Guru silat itu marah sekali dan cepat menyambar goloknya dari atas meja sambil
berteriak ke dalam, “A-bwee, ajaklah anakmu lari!”
Empat orang
perwira itu tertawa bergelak, dan pemimpinnya lalu berkata. “Bunuh anjing
pemberontak ini!” Kemudian ia bersama wanita cabul itu melompat ke dalam dan
mengejar ibu dan anak yang melarikan diri melalui pintu belakang.
Kauwsu (Guru
Silat) itu mengamuk, dikeroyok tiga oleh tiga orang pembantu perwira. Akan
tetapi dia adalah guru silat yang kepandaiannya biasa saja, sedangkan tiga
orang lawannya adalah perwira-perwira muda yang kasar dan bertenaga besar, juga
hampir setiap hari bertempur, maka begitu dikeroyok dengan serangan-serangan
dahsyat, ia hanya dapat bertahan belasan jurus saja. Tiga batang golok di
tangan lawannya menyambar-nyambar dan guru silat itu roboh mandi darah dan
tewas seketika. Sambil tertawa-tawa tiga orang perwira itu menancapkan golok
mereka di atas meja, lalu berlari menyusul pemimpin mereka ke belakang. Mereka
sudah mendengar jeritan-jeritan wanita dan hal ini menambah gairah hati mereka.
Kasihan
sekali nasib isteri dan anak guru silat itu. Belum jauh mereka melarikan diri
sudah disusul oleh perwira dan si perempuan cabul dan cepat mereka itu ditawan.
Melihat bahwa isteri guru silat yang berusia kurang lebih tiga puluh itu
benar-benar amat cantik, jauh lebih menarik dan lebih matang dari pada gadisnya
yang berusia lima enam belas tahun, perwira itu langsung menubruk isteri guru
silat itu, memeluknya dan menciuminya sambil tertawa-tawa.
Akan tetapi
isteri guru silat itu meronta, melawan dan mencakar. Ada pun gadis itu dengan
mudahnya dirobohkan si wanita cabul yang menyambar sabuknya. Gadis itu bangkit
berdiri dan lari, akan tetapi sabuknya terlepas dan sabuk yang panjang itu
membuat tubuhnya berputaran dan ia roboh kembali, sabuknya yang panjang berada
di tangan wanita cabul yang tertawa-tawa.
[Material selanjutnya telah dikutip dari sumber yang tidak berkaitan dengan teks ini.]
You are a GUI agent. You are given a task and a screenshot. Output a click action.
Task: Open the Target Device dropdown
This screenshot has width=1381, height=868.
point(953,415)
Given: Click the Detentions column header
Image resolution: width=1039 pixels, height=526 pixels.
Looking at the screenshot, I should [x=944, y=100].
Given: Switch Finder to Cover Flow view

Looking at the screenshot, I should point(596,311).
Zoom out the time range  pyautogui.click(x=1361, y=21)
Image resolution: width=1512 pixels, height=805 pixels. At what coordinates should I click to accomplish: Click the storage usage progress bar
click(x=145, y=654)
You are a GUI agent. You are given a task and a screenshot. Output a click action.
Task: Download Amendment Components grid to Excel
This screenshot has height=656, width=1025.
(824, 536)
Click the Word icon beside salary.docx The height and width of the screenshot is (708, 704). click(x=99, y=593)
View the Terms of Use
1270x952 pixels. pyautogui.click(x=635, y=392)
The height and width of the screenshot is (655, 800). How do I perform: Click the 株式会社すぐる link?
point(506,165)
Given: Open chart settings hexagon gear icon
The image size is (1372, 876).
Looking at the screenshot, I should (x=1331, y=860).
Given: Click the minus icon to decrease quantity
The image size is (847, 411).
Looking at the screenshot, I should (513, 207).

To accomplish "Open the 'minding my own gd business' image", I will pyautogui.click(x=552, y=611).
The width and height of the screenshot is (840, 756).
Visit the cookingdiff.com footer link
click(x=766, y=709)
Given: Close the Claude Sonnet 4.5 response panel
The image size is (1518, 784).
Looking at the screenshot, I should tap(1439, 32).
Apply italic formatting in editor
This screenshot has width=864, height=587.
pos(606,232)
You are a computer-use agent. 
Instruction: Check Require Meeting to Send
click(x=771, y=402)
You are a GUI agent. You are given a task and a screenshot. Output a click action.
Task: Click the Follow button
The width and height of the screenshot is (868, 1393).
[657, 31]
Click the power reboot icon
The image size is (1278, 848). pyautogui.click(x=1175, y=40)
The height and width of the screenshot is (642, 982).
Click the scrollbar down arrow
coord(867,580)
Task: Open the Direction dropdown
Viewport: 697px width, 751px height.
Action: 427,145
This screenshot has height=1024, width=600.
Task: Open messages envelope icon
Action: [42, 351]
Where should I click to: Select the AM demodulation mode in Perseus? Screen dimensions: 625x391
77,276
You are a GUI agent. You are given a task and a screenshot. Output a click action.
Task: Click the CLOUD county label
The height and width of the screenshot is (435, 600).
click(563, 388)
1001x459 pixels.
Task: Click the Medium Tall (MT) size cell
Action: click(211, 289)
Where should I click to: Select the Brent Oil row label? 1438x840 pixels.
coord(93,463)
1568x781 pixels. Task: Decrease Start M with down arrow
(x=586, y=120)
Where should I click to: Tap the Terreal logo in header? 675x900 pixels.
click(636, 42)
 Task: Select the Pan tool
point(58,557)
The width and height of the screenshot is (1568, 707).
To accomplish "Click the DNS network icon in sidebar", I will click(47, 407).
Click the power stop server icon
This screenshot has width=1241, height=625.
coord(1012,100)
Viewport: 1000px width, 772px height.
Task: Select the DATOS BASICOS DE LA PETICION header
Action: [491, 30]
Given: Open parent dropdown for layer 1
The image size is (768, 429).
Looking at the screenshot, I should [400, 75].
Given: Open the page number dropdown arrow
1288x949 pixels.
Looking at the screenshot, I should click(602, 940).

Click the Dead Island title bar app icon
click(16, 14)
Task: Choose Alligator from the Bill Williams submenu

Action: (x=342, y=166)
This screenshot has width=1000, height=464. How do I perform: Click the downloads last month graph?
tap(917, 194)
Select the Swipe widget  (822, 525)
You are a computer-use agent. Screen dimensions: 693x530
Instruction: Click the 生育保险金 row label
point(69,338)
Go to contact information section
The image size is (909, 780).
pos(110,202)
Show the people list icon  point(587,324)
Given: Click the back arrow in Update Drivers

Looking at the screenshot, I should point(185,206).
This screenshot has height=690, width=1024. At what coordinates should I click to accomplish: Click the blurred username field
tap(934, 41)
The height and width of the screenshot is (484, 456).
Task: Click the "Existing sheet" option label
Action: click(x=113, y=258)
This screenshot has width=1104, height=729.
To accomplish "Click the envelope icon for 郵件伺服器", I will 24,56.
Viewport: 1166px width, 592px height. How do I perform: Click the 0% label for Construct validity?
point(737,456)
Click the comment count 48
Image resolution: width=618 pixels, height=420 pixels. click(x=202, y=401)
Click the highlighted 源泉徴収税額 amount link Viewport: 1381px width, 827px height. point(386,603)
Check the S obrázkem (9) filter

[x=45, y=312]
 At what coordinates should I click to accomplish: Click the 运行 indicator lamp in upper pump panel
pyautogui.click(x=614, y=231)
Wanita itu membuat laso di ujung
sabuk dan mengalungkannya di leher gadis itu sehingga setiap kali gadis itu
meronta, sabuk itu mengikat dan menjerat lehernya dan dia roboh kembali.
Pada saat
itu tiga orang pembantu perwira yang berhasil membunuh si guru silat muncul dan
melihat gadis yang meronta-ronta itu, mereka tertawa bergelak. Si wanita cabul
memotong sabuk menjadi empat dan berkata, “Nih, ikat kaki tangannya, kita
permainkan dia, hi-hik!”
Laki-laki
yang buas sebanyak tiga orang itu tertawa-tawa dan dua orang mengikatkan sabuk
potongan itu pada kedua tangan Si Gadis, dan seorang lagi mengikatkan sabuknya
pada kaki kanan gadis itu. Ketika mereka menarik sabuk, dan si wanita cabul
menarik pula sabuknya yang menjerat leher, gadis itu terpentang kaki tangannya
dan berdiri dengan kaki kiri, berloncatan dan berteriak-teriak, “Jangan bunuh
aku..., jangan bunuh aku...!”
Sementara
itu, perwira yang sudah bangkit nafsunya setelah menggumuli isteri guru silat
dan mendapat perlawanan, bahkan pipinya kena dicakar, menjadi marah. Ia
menampar muka wanita itu sehingga terpelanting, kemudian berkata marah, “Hemmm,
apakah engkau masih menolak? Lihat, anakmu akan kusuruh robek menjadi empat
kalau kau menolak. Manis, mengapa kau menolak? Bukankah aku lebih gagah dari
pada suamimu yang kurus kering itu?”
“Ibu...
Ibu... tolonggggg...!” Gadis itu menjerit-jerit.
“Akhiuuu...
anakku...!” Si ibu menjerit, kemudian sambil terisak-isak ia berkata,
“Baiklah... baiklah... lakukanlah sesuka hatimu terhadap aku... akan tetapi
bebaskan anakku... lepaskan anakku...!”
Sambil
menangis terisak-isak isteri guru silat itu tidak meronta lagi, membiarkan saja
apa yang dilakukan oleh perwira yang menjadi buas itu dengan pakaian dan
tubuhnya. Sementara itu, Si Gadis yang melihat keadaan ibunya, cepat berkata
kepada tiga orang dan wanita cabul yang mengikatnya dengan sabuk. “Lepaskan
aku..., ah, lepaskan aku. Lihat, Ibuku sudah mau... lepaskan aku...!”
Anak gadis
itu yang hanya memikirkan keselamatan dirinya sendiri, agaknya lupa akan
keadaan ibunya, lupa betapa ibunya diperkosa orang secara buas, dan lupa betapa
ibunya terpaksa mau menerima penghinaan ini hanya demi keselamatannya.
“Lepaskan
aku! Ibu sudah tidak menolak lagi...!” Kembali ia menjerit.
Wanita cabul
itu tertawa terkekeh-kekeh. “Aduh... puas hatiku, persis seperti aku dahulu.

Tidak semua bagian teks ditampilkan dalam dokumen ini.